Quem não vai bem é o mundo. Sei que parece afirmação de pai neurótico. Impossível ter um nenê em casa e não pensar nas coisas ruins com as quais ele terá de lidar mais dia, menos dia. A Patrícia e eu tentamos conduzir essas preocupações na justa medida. Protegemos, mas sabemos que nem sempre será assim. É preferível que ele conheça alguns problemas na idade adequada. Ele não será uma orquídea repousando na estufa.
É mais fácil falar dessas coisas agora, quando o João Pedro nem completou três meses de vida. Quero ver como será quando surgirem as perguntas complicadas, quando ele perceber melhor o mundo ao seu redor. Previsões falham. Pode ser que, na hora da verdade, a gente tente esconder do João Pedro as durezas da vida.
Mas do jeito que as coisas estão caminhando, acho improvável que ele não perceba como a banda toca. Isso vai acontecer daqui alguns anos. O João Pedro verá os frutos do que estamos plantando. Tomara que eu esteja errado, mas serão frutos intragáveis.

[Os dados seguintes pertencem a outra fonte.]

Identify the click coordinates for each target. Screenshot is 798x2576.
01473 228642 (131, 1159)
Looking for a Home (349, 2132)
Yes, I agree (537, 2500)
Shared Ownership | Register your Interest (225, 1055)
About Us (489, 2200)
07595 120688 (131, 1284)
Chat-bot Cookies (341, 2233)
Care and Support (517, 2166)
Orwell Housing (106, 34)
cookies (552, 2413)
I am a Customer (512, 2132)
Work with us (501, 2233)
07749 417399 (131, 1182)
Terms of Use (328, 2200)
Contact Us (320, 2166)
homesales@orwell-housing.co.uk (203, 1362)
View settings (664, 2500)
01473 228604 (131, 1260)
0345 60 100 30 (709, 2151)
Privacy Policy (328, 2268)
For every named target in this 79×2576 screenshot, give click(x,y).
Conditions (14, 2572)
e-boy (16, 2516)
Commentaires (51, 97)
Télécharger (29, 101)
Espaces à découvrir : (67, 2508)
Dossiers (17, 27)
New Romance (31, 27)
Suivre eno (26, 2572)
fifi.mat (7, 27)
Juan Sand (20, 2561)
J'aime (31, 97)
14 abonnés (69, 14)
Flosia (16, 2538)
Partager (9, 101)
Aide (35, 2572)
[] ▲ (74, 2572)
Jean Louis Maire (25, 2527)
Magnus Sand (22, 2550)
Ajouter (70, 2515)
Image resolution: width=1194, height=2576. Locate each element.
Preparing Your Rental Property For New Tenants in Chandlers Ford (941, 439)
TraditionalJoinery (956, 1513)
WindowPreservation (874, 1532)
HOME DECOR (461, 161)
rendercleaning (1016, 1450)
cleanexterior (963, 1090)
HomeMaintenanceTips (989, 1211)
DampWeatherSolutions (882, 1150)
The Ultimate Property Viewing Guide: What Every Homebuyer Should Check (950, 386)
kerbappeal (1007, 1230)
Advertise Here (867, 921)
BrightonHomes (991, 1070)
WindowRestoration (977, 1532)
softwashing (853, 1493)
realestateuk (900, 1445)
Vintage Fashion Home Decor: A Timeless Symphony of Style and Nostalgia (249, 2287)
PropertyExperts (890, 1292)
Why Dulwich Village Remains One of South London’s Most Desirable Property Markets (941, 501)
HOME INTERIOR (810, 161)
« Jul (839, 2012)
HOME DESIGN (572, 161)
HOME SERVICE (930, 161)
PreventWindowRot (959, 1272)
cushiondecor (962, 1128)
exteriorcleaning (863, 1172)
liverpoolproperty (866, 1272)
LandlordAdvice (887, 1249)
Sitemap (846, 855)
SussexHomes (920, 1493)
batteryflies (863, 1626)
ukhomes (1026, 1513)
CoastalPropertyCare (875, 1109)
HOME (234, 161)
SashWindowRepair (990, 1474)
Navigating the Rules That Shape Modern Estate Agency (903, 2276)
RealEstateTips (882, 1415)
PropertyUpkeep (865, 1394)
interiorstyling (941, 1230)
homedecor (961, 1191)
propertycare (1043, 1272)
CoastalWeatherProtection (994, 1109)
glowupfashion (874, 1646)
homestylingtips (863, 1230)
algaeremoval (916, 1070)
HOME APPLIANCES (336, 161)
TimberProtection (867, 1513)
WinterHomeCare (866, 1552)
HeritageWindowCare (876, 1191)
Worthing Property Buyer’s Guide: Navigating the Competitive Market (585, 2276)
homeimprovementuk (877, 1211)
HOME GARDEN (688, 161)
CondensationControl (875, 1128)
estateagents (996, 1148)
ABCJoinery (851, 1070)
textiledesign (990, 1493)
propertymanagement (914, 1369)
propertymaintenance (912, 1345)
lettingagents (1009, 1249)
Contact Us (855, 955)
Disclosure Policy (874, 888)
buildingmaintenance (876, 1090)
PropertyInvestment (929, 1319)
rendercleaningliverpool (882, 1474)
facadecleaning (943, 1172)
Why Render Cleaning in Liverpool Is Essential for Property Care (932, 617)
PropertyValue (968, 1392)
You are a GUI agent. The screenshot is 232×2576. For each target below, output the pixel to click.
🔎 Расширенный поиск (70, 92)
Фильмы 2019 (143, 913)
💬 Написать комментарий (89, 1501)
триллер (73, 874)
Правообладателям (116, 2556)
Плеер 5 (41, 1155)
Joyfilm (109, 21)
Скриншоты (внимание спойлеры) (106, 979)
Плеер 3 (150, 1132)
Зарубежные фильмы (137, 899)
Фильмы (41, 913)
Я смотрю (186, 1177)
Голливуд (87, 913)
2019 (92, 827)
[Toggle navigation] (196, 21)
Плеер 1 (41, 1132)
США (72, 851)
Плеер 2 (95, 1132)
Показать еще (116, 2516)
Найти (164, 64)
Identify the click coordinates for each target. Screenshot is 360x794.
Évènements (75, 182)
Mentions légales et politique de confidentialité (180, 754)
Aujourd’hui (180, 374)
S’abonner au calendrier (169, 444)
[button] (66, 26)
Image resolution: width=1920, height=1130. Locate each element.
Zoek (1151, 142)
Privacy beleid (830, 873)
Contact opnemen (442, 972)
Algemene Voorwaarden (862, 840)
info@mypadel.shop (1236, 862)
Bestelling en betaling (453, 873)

É que estamos caprichando na construção de um cenário que menospreza o conhecimento e a ponderação. A performance bombástica rende muito mais que a argumentação sólida. Não sou idiota a ponto de achar que tudo era lindo antigamente. Também era um horror, mas a ignorância e a grosseria apareciam mais envergonhadas. Hoje, pedir calma é sinal de fraqueza. Coisa de desocupado, de gente improdutiva.
Encontramos essa calamidade nas redes sociais. Saber se as redes sociais apenas amplificam ou se criam comportamentos é um ponto interessante. Interessante e complexo. O espaço desta coluna não dá conta do recado. Se é uma coisa ou outra, estudos bem fundamentados circulam por aí. Eles que resolvam o dilema. O que importa, aqui, é algo mais simples: vemos, nas redes sociais, que o barulho e o estereótipo ganham de goleada.
Alguém mais otimista poderia dizer que essas bizarrices se concentram na internet e que, fora dela, tudo vai bem. Juro que admiro tamanha candura. É só sair por aí para perceber que as pessoas estão a cada dia com os dentes mais arreganhados. Isso nunca acaba bem. Quem fabrica arame farpado deve estar gargalhando.
É um cenário que está sendo construindo agora. Nós, os adultos, estamos brincando com fogo. Para aliviar a raiva, estamos jogando gasolina na fogueira. O casamento da ignorância com a raiva resulta em banho de sangue. É a boa e velha teoria da porteira um pouco aberta em ação. Se os responsáveis pela porteira permitem que uma brecha se abra, a boiada estoura tudo rapidinho. Se não condenarmos veementemente os ataques ao estudo sério, à ponderação, ao contraditório, ao pensamento científico e à checagem de informação, instauraremos uma sociedade obscurantista e assassina. Ainda dá tempo para mudar. Mas ele está acabando. Depois, daqui algumas décadas, não adianta bancar o inocente, fingindo não perceber o que está acontecendo.
É claro que isso tudo me deixa preocupado. Eu quero que o João Pedro, quando estiver maiorzinho, tenha liberdade intelectual. Que ele possa ler os livros que tiver vontade sem ouvir gente chata querendo bancar o tutor moral. Que ele possa escolher ser quem ele quiser ser, sem dar satisfação a pessoas que transformam suas frustrações em desejo de palpitar na vida alheia. Eu quero que ele viva num lugar digno, e não na concretização dos sonhos de gente amargurada. Eu quero que ele viva num lugar onde as palavras voltem a ter sentido e não sejam muletas para pensamentos capengas.
E eu quero que a coluna de hoje seja apenas o fruto de caraminholas de um pai melodramático.